The community draws a mix of established professionals, families upgrading from smaller Markham homes, and buyers from the broader South Asian and Chinese Canadian communities who appreciate the newer construction and the size of the homes. It’s not a neighbourhood with the heritage cachet of Unionville or the urban energy of downtown Markham, but it delivers on what it was designed for: space, quiet, good schools, and highway access in a package that’s younger and lower maintenance than the older Markham communities to the south.
Victoria Manor-Jennings Gate sits in the upper tier of Markham’s detached home market, reflecting the size and relative newness of the housing stock. Detached homes in this neighbourhood traded in a range of approximately $1.5 million to $2.4 million through 2024 and into early 2025, with the spread driven by lot size, finished basement, and the specific street. Larger corner lots and fully finished homes with updated kitchens and bathrooms sit at the top of that range; older finishes and standard lots come in lower.

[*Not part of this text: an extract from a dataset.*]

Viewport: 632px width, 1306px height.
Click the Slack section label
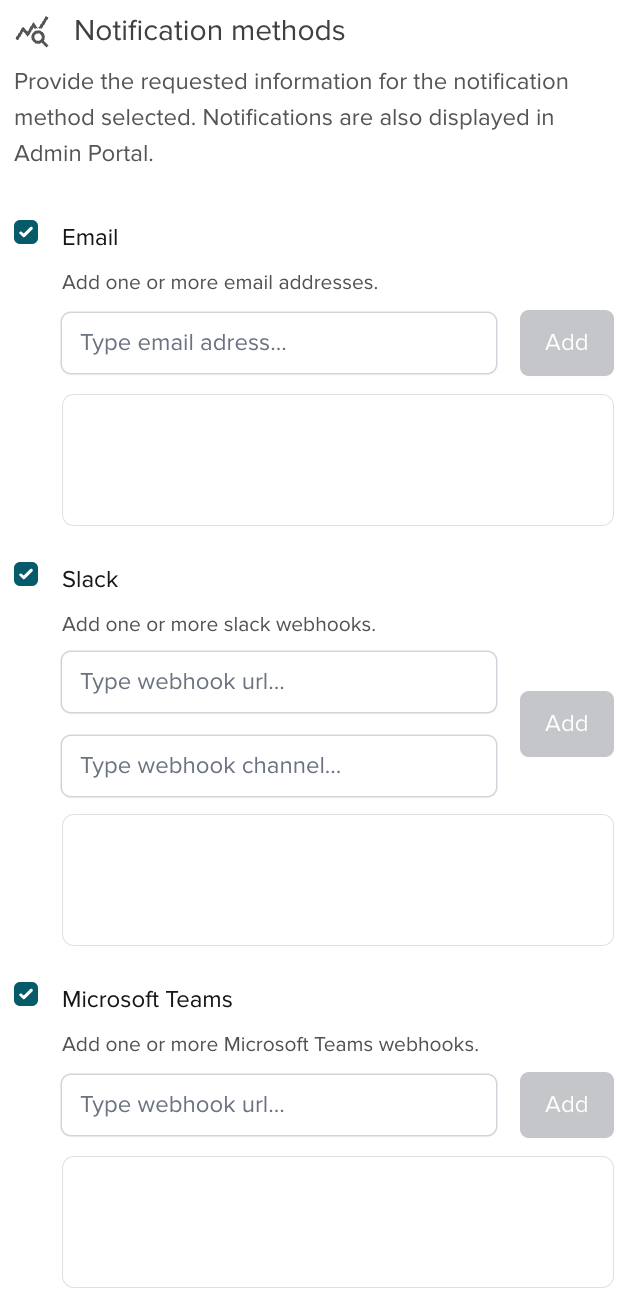click(x=90, y=579)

The neighbourhood is almost entirely detached freehold homes. There are no condominium towers in this part of north Markham, and townhome inventory is limited. This means buyers are shopping in a consistent product category, which makes comparables relatively straightforward. Two homes of similar size on similar lots in the same phase of the neighbourhood will price predictably off each other, assuming both are in reasonable condition.
The 2022-2023 rate-driven correction affected this neighbourhood. Homes that had traded above $2 million in early 2022 pulled back meaningfully, and some sellers who listed in late 2022 and 2023 either reduced prices or withdrew. By 2024, the market had stabilised and found a floor. Buyers who purchased through the correction period got better value than peak-cycle buyers, and the recovery since has been gradual rather than a sharp snapback.

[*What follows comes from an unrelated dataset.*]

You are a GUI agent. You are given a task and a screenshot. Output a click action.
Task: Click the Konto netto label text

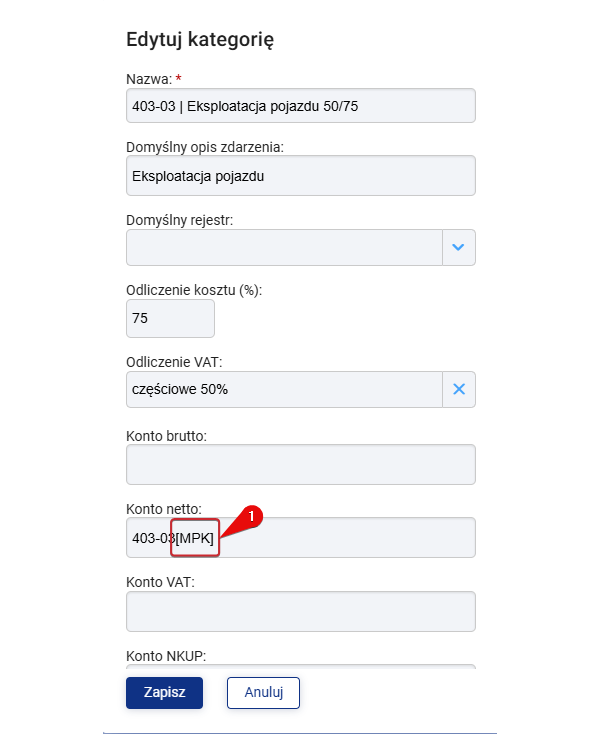(x=164, y=509)
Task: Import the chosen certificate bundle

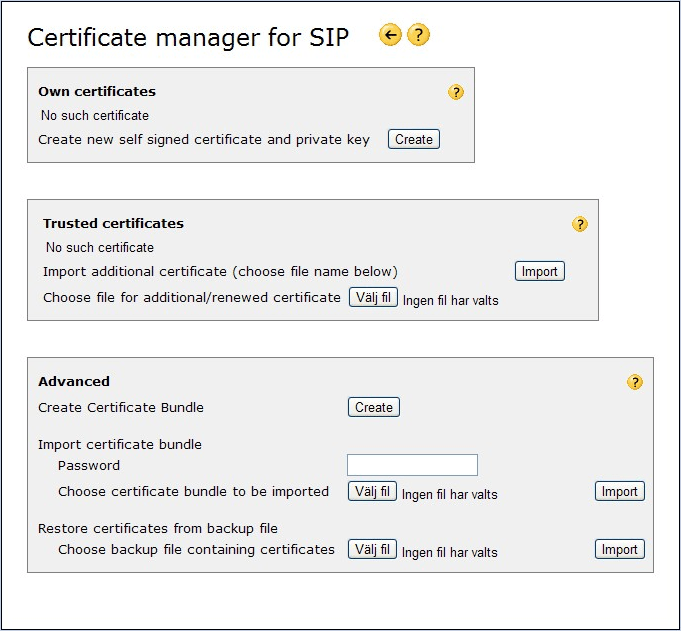Action: point(619,492)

Land value in north Markham doesn’t carry the same premium as in established communities closer to GO stations and amenity clusters. The pricing here reflects the home more than the land, which means renovation investment translates reasonably into resale value. A well-executed kitchen update or finished basement in Victoria Manor has a clearer return than the same work on a heritage Unionville property where the land drives the price regardless. Buyers who want to improve and benefit from the improvement are better served here than in the heritage pockets.

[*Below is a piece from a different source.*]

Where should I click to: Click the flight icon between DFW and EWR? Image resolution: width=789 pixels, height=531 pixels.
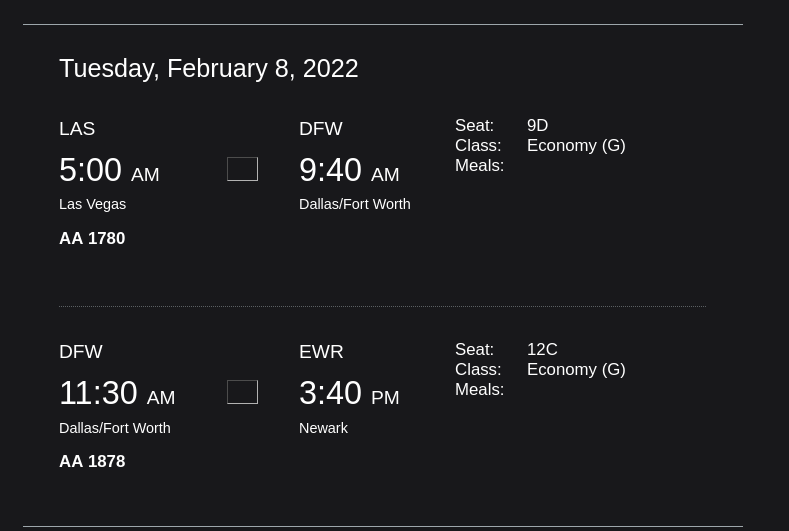tap(242, 392)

The market in Victoria Manor-Jennings Gate is a functional executive home market with predictable seasonal patterns. Spring brings the most buyer activity, typically from late March through May, with fall as the secondary peak. The neighbourhood does not generate the multiple-offer frenzies that sometimes develop in the school-premium areas closer to Unionville or Thornhill, but well-priced properties in good condition don’t sit long. A detached in the $1.6 to $1.9 million range with updated finishes and good curb appeal will typically find a buyer within three to four weeks in a normal market.
Overpriced listings are the exception and they show it. North Markham buyers in the executive home segment are typically well-informed and have often been watching the market for several months before making offers. They know what comparable sales have looked like and they discount claims that a particular home justifies a premium over the comps. Sellers who price on hope rather than data tend to sit, reduce, and eventually close below where they would have landed with accurate initial pricing.
The investor and rental market is limited in this neighbourhood. These are not homes that pencil as rental properties at current prices, and the tenant pool for $3,500-per-month executive detached rentals is narrower than for smaller product. Most purchases here are end-user owner-occupier transactions. This keeps the market relatively steady: sellers are typically moving for lifestyle or life-stage reasons rather than investment timing, and buyers are buying for the long term. Turnover is lower than in condo-heavy neighbourhoods.
New listing supply has been relatively constrained, partly because many owners in this neighbourhood bought in the 2005-2015 period and are sitting on equity positions that don’t create urgency to sell. Life events — death, divorce, downsizing, job relocation — drive most of the listings. This supply structure means buyers sometimes face limited choice and need to be decisive when a good property comes up at the right price.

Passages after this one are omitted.